_PROBLEM DESCRIPTION_: How many of the lines below contain the string "resolution", with case counting? Reply with the number alone.
-- BEGIN SUPPLIED DATA --
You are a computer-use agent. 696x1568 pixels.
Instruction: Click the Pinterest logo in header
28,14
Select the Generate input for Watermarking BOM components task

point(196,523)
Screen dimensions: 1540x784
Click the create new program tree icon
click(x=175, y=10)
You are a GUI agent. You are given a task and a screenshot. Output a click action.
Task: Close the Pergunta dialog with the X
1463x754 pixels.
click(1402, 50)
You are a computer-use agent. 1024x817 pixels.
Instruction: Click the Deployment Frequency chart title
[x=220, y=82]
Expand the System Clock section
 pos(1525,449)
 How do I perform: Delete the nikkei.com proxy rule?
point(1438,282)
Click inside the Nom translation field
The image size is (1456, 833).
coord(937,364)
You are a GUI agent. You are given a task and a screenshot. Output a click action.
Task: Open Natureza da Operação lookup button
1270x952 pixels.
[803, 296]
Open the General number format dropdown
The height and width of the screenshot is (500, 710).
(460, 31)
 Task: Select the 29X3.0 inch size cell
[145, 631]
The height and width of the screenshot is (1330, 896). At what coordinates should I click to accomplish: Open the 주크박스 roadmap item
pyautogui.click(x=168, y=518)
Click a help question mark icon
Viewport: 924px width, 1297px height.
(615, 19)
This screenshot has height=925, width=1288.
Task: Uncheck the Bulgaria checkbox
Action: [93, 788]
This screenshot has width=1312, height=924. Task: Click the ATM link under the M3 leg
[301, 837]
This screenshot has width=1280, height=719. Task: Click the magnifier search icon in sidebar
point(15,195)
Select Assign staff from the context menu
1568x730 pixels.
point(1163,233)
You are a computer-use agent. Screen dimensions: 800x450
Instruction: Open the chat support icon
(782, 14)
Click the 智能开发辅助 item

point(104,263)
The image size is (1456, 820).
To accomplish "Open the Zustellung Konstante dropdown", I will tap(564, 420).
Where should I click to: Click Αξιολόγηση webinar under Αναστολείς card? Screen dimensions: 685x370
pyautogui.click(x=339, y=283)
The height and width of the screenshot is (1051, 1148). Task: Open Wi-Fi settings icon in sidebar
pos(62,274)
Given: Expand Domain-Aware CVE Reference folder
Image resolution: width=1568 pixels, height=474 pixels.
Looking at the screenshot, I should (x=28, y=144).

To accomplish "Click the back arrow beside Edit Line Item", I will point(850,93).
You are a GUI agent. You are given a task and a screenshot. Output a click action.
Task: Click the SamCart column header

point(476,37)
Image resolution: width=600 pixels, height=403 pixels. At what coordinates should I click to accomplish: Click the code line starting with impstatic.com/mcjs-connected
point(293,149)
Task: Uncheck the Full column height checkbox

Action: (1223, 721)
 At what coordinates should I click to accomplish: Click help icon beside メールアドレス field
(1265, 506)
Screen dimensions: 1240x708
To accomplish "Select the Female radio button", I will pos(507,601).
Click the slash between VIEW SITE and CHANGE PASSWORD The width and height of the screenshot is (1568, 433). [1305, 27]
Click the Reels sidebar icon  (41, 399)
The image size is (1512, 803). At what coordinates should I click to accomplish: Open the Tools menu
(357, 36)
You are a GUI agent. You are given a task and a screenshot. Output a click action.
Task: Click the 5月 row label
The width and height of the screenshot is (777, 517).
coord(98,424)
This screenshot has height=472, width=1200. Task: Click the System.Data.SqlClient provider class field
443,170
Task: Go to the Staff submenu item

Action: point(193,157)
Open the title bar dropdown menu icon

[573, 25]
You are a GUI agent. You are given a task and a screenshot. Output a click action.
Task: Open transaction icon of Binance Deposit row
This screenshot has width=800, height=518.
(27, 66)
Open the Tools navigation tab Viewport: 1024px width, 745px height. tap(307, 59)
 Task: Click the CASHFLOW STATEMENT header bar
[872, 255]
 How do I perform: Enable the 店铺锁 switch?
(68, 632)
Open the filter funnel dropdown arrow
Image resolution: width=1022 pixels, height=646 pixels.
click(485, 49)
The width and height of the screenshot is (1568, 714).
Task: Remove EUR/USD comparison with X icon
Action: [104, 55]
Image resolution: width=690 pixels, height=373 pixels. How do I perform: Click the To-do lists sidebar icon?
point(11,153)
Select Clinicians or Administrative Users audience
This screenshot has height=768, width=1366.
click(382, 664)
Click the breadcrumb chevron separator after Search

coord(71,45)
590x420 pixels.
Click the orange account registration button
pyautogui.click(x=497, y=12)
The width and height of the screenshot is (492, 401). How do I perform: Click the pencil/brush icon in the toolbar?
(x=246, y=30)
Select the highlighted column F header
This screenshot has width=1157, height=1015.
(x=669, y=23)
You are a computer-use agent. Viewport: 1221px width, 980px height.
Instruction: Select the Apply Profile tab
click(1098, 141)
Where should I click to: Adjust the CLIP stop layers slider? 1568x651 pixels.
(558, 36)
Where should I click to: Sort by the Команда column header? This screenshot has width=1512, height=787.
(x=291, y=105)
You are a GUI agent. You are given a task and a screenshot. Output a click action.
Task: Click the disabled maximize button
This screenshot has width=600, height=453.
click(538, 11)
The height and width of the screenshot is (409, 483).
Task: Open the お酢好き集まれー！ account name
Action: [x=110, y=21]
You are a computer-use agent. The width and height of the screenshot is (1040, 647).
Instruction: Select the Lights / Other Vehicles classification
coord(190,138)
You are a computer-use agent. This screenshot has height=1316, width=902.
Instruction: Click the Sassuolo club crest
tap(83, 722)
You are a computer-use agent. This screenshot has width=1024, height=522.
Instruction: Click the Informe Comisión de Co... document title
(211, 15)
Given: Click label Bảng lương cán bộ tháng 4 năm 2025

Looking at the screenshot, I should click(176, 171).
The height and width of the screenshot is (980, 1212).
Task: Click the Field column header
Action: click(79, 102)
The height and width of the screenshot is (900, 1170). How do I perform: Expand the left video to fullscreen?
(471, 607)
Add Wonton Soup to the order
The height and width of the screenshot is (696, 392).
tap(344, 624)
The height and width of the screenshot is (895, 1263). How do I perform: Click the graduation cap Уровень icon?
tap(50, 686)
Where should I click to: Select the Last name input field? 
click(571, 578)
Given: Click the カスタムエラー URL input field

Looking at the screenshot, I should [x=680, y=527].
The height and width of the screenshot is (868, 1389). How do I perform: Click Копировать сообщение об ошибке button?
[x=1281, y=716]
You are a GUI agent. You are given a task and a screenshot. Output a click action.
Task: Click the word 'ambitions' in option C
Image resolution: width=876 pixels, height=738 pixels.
-- END SUPPLIED DATA --
_THE SOLUTION_: 5